### ASSIGNMENT
Without including any images, output the listing below exactly.

### EXERCISE DATA
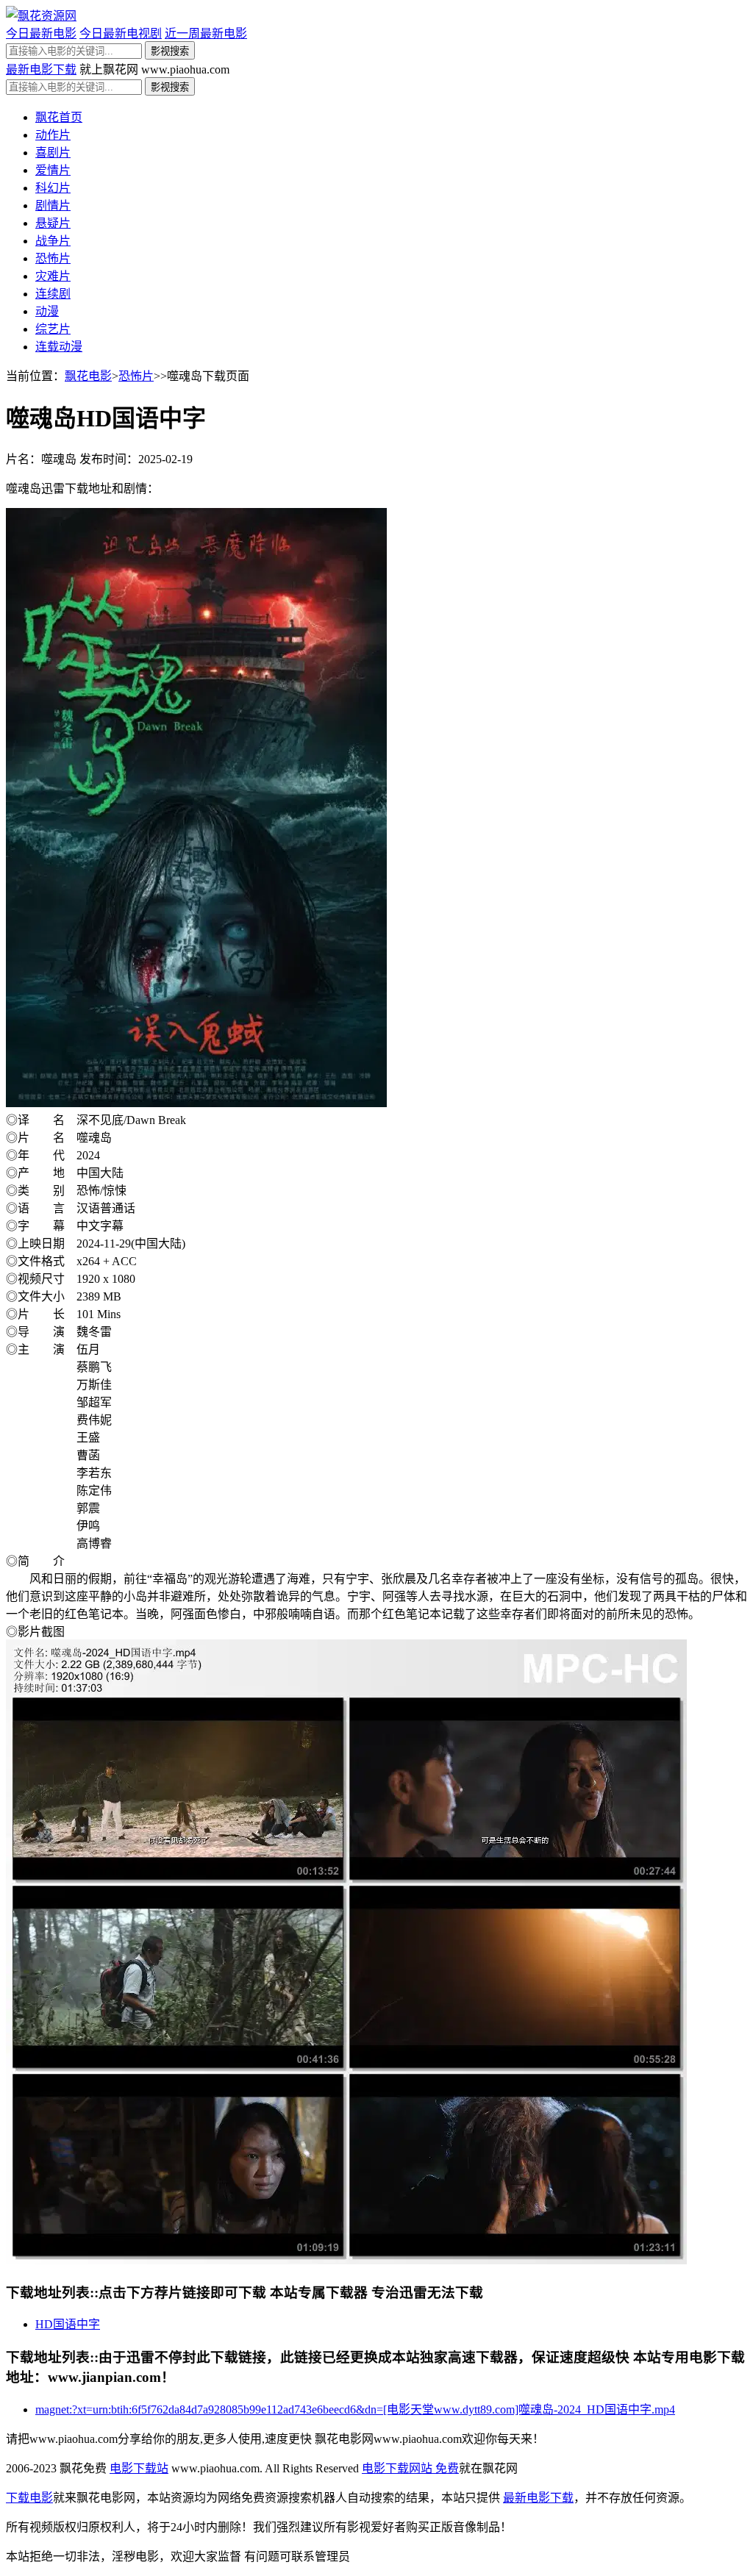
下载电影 (29, 2497)
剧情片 (53, 205)
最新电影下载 (41, 69)
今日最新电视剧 (120, 33)
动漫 (47, 311)
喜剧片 (53, 152)
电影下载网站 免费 (410, 2468)
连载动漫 (58, 346)
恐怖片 (53, 258)
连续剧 (53, 293)
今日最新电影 (41, 33)
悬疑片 (53, 223)
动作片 (53, 135)
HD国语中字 (67, 2324)
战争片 (53, 241)
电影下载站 (139, 2468)
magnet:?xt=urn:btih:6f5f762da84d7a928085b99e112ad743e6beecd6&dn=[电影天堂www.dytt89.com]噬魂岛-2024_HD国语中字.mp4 (355, 2409)
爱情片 (53, 170)
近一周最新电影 (206, 33)
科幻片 (53, 188)
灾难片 (53, 276)
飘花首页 (58, 117)
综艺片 (53, 329)
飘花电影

### OUTPUT FOR THIS EXERCISE
下载电影 (29, 2497)
剧情片 (53, 205)
最新电影下载 (41, 69)
今日最新电视剧 (120, 33)
动漫 (47, 311)
喜剧片 (53, 152)
电影下载网站 免费 (410, 2468)
连载动漫 (58, 346)
恐怖片 (53, 258)
连续剧 (53, 293)
今日最新电影 (41, 33)
悬疑片 (53, 223)
动作片 (53, 135)
HD国语中字 (67, 2324)
战争片 (53, 241)
电影下载站 (139, 2468)
magnet:?xt=urn:btih:6f5f762da84d7a928085b99e112ad743e6beecd6&dn=[电影天堂www.dytt89.com]噬魂岛-2024_HD国语中字.mp4 (355, 2409)
爱情片 (53, 170)
近一周最新电影 (206, 33)
科幻片 (53, 188)
灾难片 (53, 276)
飘花首页 (58, 117)
综艺片 (53, 329)
飘花电影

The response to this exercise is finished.